Movement marketing, or cultural movement marketing, is a marketing model that begins with an idea on the rise in culture. StrawberryFrog, the world's first Cultural Movement agency, invented the movement marketing model in 1999 working for such brands as Smart Car and IKEA.

“Movements” as a new brand building marketing model begins with an idea on the rise in culture rather than the product itself. Scott Goodson, the founder of StrawberryFrog has written that brands can "identify, crystallize, curate and sponsor movements, accelerating their rise."

Definition

Cultural movements is a marketing model that builds brands by identifying, sparking, organizing, leading and/or aligning with an idea on the rise in culture and building a multiplatform communications around this idea so that passionate advocates can belong, rally, engage and bring about change.

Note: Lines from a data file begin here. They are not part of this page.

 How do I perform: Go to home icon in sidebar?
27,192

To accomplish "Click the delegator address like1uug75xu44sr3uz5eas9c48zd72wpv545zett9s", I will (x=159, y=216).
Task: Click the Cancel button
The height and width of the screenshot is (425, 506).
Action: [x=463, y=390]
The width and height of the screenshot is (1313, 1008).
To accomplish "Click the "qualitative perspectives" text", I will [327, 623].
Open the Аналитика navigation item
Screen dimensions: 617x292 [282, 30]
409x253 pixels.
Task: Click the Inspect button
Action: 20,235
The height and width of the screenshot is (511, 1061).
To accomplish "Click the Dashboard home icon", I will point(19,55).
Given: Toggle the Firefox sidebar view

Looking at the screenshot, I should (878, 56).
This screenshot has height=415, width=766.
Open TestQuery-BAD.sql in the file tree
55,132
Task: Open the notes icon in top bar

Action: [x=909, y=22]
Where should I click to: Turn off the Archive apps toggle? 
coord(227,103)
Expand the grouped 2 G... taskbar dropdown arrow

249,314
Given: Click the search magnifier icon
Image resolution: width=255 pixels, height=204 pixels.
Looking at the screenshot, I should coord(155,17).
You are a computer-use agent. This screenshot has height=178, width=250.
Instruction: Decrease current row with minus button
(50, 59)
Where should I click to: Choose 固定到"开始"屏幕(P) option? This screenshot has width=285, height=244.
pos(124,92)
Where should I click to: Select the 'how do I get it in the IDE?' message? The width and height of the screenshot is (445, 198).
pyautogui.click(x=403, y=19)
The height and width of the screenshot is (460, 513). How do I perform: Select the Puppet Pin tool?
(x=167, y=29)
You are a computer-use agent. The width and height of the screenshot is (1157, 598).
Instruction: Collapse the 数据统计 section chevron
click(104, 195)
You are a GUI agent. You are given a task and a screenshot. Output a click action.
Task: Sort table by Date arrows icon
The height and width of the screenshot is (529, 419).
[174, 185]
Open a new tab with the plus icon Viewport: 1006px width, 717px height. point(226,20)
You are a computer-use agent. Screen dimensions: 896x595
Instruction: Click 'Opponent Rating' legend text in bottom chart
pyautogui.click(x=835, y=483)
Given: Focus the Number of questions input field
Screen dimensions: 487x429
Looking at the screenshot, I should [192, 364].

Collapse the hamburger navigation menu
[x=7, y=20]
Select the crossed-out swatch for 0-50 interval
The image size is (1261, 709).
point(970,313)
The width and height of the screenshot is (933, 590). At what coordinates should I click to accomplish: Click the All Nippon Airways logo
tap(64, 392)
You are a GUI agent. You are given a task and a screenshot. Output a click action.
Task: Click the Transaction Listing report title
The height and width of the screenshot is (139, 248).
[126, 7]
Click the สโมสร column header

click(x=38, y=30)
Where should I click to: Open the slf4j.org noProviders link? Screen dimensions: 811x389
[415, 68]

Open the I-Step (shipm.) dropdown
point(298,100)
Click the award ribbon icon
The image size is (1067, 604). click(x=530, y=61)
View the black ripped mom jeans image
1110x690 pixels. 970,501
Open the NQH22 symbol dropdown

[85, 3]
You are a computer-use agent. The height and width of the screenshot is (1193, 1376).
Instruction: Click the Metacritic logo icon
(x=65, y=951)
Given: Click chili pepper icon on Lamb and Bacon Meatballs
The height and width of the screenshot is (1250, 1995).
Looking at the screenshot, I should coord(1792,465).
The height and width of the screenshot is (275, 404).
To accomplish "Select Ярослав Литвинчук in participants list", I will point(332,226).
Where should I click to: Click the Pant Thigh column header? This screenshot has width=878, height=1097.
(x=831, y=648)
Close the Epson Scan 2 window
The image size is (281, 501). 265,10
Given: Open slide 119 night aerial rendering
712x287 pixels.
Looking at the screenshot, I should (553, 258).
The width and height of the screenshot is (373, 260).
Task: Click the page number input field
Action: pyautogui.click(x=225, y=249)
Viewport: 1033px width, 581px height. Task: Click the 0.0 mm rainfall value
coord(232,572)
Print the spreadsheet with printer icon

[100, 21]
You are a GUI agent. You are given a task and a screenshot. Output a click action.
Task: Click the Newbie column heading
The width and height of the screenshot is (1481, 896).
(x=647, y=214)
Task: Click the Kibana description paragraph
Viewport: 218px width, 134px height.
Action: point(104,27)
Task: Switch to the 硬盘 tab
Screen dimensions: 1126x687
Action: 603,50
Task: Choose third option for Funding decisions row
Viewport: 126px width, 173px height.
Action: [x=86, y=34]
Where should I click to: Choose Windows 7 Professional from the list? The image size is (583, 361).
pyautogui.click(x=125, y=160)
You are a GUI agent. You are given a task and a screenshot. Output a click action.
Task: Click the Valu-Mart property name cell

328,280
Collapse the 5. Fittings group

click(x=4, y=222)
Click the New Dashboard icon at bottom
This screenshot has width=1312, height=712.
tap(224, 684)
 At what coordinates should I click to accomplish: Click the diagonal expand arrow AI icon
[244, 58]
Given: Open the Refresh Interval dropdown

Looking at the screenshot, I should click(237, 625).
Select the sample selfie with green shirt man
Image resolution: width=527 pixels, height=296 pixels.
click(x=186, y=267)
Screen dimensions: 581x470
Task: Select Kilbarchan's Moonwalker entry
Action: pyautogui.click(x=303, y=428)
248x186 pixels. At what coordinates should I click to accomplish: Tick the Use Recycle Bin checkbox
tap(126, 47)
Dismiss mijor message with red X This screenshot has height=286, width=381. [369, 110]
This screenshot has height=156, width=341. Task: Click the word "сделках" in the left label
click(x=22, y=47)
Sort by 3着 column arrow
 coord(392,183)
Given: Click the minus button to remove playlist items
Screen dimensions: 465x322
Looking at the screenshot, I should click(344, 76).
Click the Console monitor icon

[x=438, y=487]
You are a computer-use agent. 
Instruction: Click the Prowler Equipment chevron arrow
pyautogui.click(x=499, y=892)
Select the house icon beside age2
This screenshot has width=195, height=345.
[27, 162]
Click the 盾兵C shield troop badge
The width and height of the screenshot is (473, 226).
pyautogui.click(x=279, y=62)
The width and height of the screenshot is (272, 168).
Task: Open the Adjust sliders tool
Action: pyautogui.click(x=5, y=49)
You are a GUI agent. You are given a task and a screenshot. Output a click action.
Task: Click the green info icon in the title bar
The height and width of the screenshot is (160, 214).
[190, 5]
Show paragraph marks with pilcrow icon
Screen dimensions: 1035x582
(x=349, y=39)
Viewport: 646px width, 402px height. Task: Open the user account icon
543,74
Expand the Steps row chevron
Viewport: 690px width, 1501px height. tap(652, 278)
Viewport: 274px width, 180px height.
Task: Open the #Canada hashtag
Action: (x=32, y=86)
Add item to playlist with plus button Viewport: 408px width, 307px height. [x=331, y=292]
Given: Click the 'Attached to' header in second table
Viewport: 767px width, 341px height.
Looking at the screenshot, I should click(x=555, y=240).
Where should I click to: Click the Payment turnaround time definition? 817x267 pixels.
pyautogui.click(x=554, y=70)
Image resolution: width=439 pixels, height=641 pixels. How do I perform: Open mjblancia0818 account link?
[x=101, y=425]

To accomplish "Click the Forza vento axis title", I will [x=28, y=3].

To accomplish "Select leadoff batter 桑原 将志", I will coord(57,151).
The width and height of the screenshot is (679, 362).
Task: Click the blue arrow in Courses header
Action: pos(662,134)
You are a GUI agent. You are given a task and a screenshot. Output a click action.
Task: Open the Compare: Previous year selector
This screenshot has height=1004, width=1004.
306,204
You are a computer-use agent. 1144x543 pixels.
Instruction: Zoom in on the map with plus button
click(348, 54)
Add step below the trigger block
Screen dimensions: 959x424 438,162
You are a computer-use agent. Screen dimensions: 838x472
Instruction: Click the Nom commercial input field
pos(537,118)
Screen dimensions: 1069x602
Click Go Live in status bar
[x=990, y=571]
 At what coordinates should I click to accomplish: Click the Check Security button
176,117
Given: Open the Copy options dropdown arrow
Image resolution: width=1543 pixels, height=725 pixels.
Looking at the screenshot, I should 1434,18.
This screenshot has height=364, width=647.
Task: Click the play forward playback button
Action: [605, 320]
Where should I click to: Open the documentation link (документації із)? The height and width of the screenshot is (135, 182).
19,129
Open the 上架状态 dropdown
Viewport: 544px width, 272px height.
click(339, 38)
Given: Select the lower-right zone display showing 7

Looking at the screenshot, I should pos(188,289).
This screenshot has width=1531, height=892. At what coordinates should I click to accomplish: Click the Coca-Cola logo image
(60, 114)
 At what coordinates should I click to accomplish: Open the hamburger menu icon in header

Cultural movement" requires a radical rethink of the old rules of marketing.
 
 Instead of being about “the individual” it is about the group
 Instead of being about persuading people to believe something, it is about understanding & tapping into what they already believe
 Instead of being about selling, it is about sharing
 Perhaps most radical of all, it requires advertisers to stop talking about themselves – and to join in a conversation that is about anything and everything but the product

StrawberryFrog defines the cultural movement model as having five phases:

 Strategy
 Declaration
 Provocation
 Go MASSive
 Sustainability

Examples
A pioneer in cultural movement marketing model is Apple. Large companies applying this model currently include Mahindra, PepsiCo, and Procter & Gamble.